Selected text.

###

Like so many of today’s rising American novelists, Gary
Shteyngart was born in another country. He’s a product of a place that no
longer exactly exists: Leningrad has, since the collapse of the USSR, reverted
to its older and more gracious name, St. Petersburg. When Shteyngart
(originally called Igor) came into the world on July 5, 1972, his parents were
typical products of the Soviet Union. But they were also Jewish, which meant
they knew all about official anti-Semitism. So when little Igor was seven they
packed their belongings and made their way to New York City, where a whole new
world awaited them.
In a vivid 2014 memoir, Shteyngart details the making of an
American. Transforming himself from Igor into Gary wasn’t easy. He was a
particularly fearful child, partly because of his roots and his years of
displacement. It didn’t help that his father expressed his love for his only
son by harping on his weaknesses. Hence his around-the-house nickname,
“Snotty,” and the phrase that becomes
the memoir’s title, Little Failure. At
times in the face of his painful growing-up, Gary Shteyngart seems all too
worthy of this kind of curt dismissal. Yet he has a talent for language, and
the kind of cross-cultural curiosity that brings his words to life. That’s why
he’s the author of three acclaimed novels, and in 2010 was named one of The New Yorker’s “20 under 40” literary
lights.

###

(Collected data)
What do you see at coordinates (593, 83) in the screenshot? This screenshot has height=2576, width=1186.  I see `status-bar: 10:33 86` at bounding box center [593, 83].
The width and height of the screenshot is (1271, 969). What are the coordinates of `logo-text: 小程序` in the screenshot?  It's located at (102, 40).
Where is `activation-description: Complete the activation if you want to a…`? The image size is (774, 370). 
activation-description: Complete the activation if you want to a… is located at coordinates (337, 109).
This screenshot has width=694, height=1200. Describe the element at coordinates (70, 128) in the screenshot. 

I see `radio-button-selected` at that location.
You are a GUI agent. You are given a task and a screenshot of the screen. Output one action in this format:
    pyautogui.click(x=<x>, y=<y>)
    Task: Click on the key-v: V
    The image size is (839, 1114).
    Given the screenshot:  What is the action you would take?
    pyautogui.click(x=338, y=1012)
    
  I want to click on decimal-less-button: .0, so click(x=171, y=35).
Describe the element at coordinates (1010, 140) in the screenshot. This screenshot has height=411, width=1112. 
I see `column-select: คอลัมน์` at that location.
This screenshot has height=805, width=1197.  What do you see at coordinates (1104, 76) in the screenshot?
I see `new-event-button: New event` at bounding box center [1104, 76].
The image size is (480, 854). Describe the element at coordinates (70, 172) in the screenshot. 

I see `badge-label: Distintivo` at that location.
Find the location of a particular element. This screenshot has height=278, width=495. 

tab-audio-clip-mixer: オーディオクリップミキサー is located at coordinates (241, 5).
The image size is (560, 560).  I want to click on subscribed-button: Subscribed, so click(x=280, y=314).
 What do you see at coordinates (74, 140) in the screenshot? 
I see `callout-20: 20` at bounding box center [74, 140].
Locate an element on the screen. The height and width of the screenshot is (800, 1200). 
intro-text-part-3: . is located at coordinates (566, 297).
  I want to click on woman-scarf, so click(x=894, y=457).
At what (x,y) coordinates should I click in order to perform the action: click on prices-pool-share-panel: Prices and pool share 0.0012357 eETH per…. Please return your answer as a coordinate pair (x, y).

###

Prompt A.
List every year mentioned in the passage on Gary Shteyngart.
Prompt B.
Continue the passage on Gary Shteyngart from the point where it stops.

Final answer A.
1972, 2014, 2010

Final answer B.
So what does Shteyngart’s own story have to do with movies?
When he moved to the U.S., he knew little of American movies and television. But
as a pre-teen, on fishing trips with his father, he discovered the joy of
small-town cinemas, watching movies like 1985’s Cocoon. Here’s how he describes his new passion: “At this point in
my life, Hollywood can sell me anything—from Daryl Hannah as a mermaid to
Shelley Duvall as Olive Oyl and Al Pacino as a rather violent Cuban émigré.
Watching movies in the air-conditioned chill I find myself wholly immersed and
in love with everything that passes the camera lens. . . At the movie theater my father and I are
essentially two immigrant men—one smaller than the other and yet to be swaddled
by a thick carpet of body hair—sitting before the canned spectacle of our new
homeland, silent, attentive, enthralled.”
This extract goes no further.